Procuradoria Geral denuncia mais 152 por extremismo
A Procuradoria-Geral da República (PGR) denunciou ontem mais 152 pessoas por envolvimento em atos antidemocráticos. Entre 31 de janeiro e 2 de fevereiro, 653 foram indiciados.
Para agilizar os processos que poderão surgir, o coordenador do Grupo Estratégico de Combate aos Atos Antidemocráticos, o subprocurador-geral da República Carlos Frederico Santos, solicitou a abertura de uma consulta, com o objetivo de que procuradores de todo o país possam colaborar na instrução processual dos casos. Os denunciados foram detidos no acampamento em frente ao Quartel General do Exército em Brasília, no dia seguinte aos ataques de 8 de janeiro.
Os presos são acusados de associação criminosa e de incitar a animosidade das Forças Armadas contra os Poderes Constitucionais e devem enfrentar o pedido da PGR para que as condenações considerem o concurso material, ou seja, que os crimes sejam avaliados separadamente e as penas somadas, podendo chegar a nove anos de prisão.

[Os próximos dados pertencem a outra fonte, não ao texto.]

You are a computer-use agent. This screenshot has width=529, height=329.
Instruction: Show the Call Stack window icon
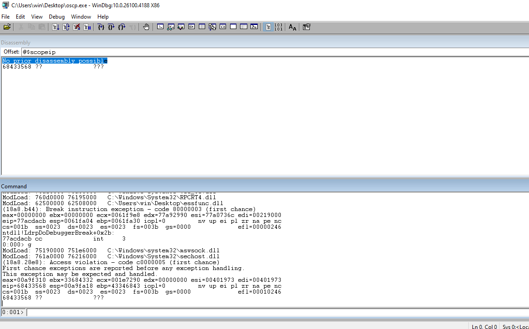[212, 27]
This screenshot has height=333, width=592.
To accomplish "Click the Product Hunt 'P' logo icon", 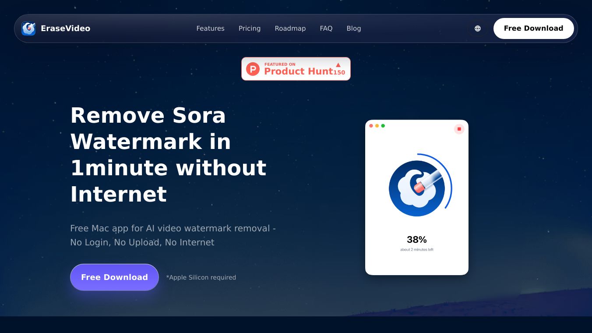I will click(x=253, y=69).
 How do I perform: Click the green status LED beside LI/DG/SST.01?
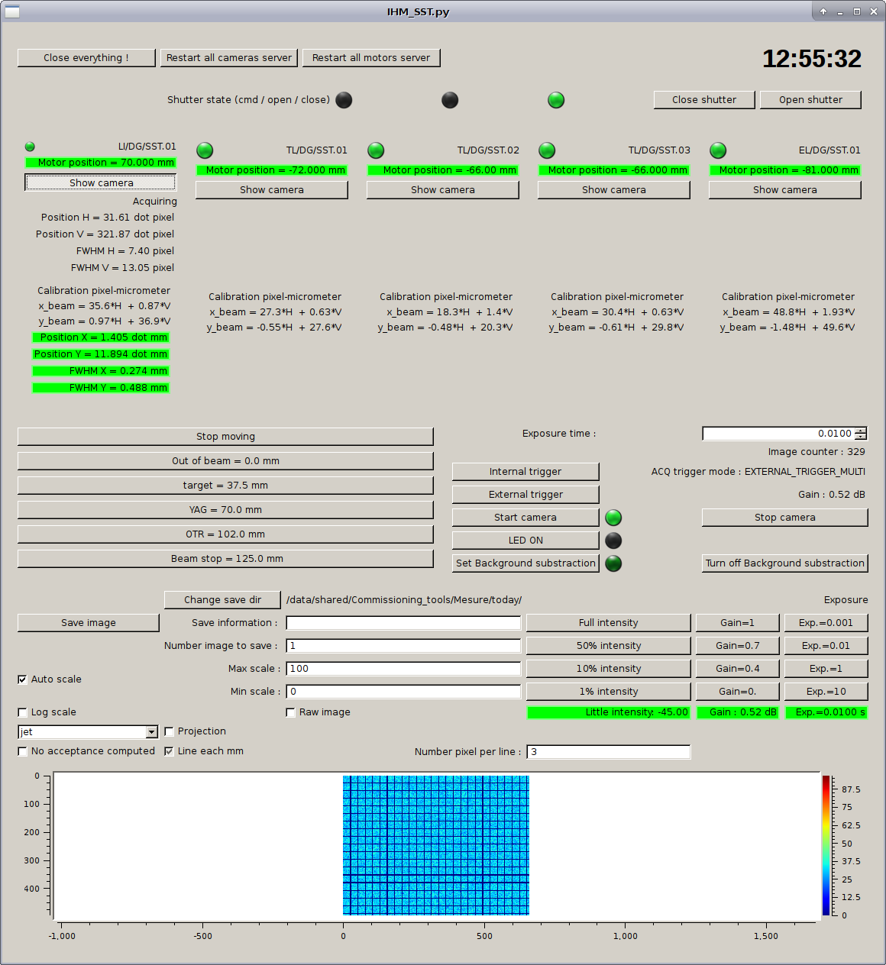30,147
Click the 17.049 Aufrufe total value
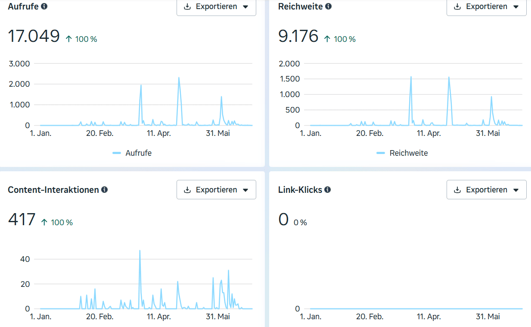The image size is (531, 327). coord(34,36)
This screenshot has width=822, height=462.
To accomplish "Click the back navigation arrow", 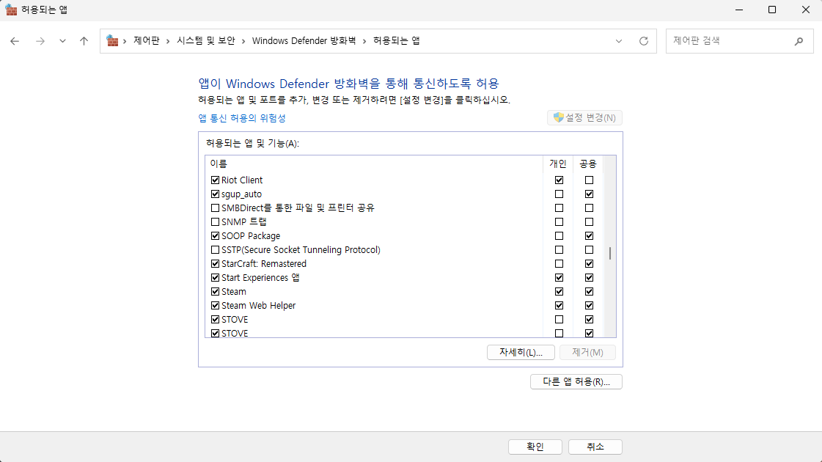I will point(15,41).
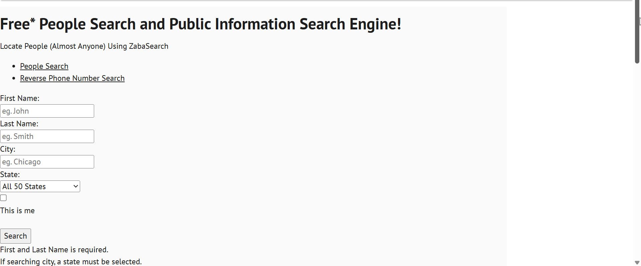Click the scrollbar down arrow
The width and height of the screenshot is (641, 266).
[637, 263]
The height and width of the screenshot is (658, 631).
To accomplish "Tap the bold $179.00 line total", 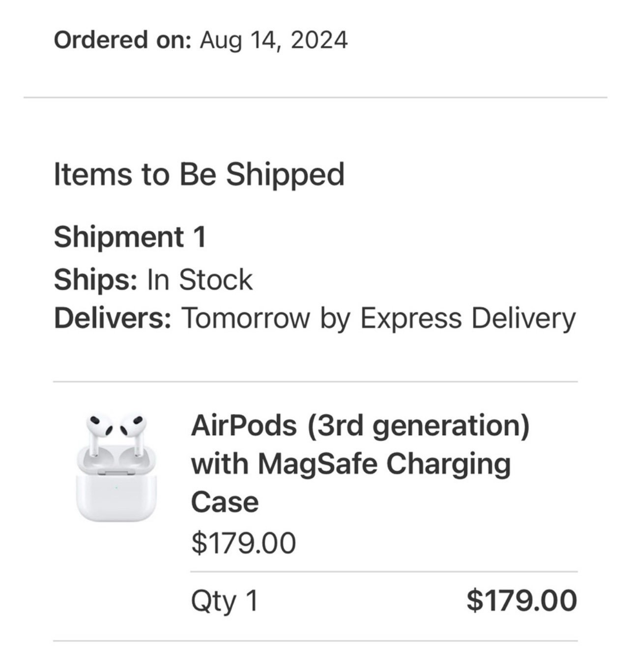I will (521, 601).
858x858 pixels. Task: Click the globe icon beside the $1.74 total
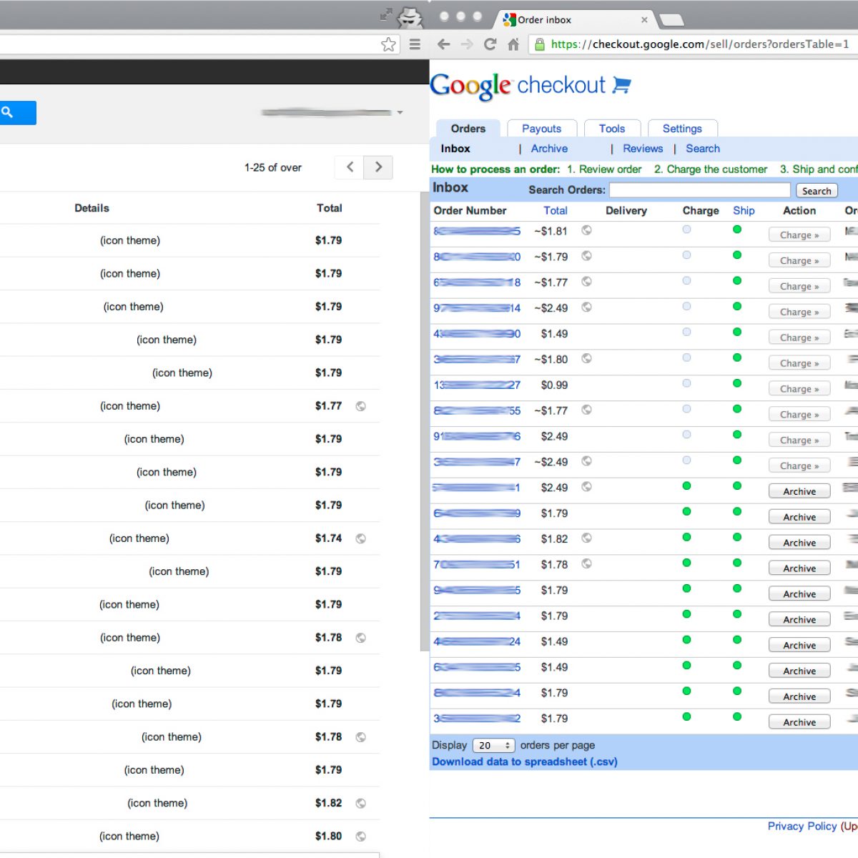361,538
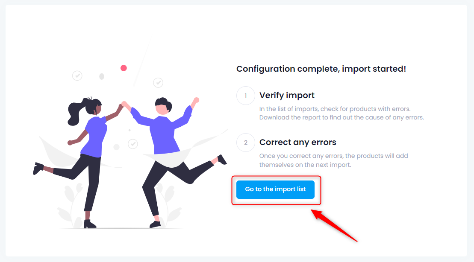Click the Correct any errors heading
Image resolution: width=474 pixels, height=262 pixels.
coord(298,142)
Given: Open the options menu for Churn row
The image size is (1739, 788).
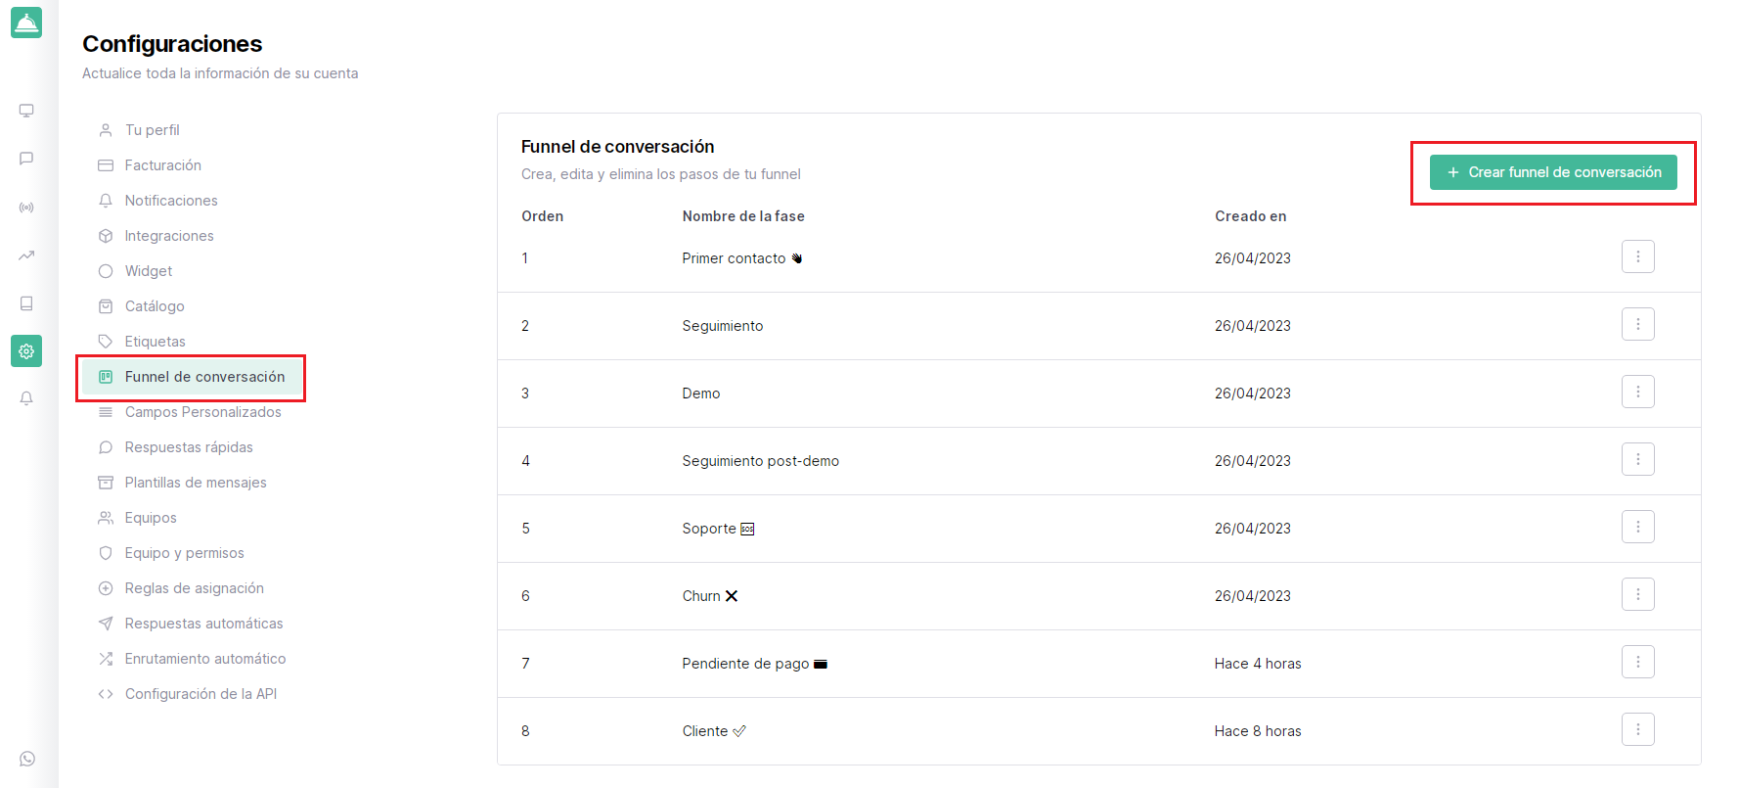Looking at the screenshot, I should coord(1637,594).

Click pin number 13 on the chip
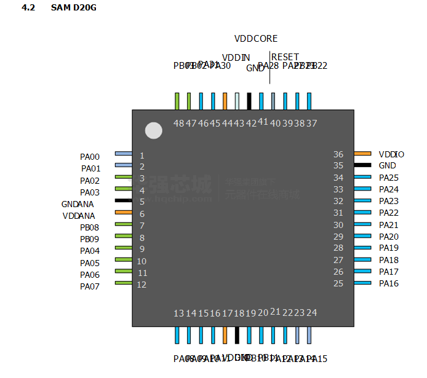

A decisão diz que ter sido identificado no acampamento “evidente estrutura a garantir perenidade, estabilidade e permanência” dos apoiadores radicais de Bolsonaro. Santos pede, ainda, que sejam condenados a pagar indenização mínima, como o Código de Processo Penal prevê, “ao menos em razão dos danos morais coletivos evidenciados pela prática dos crimes imputados”.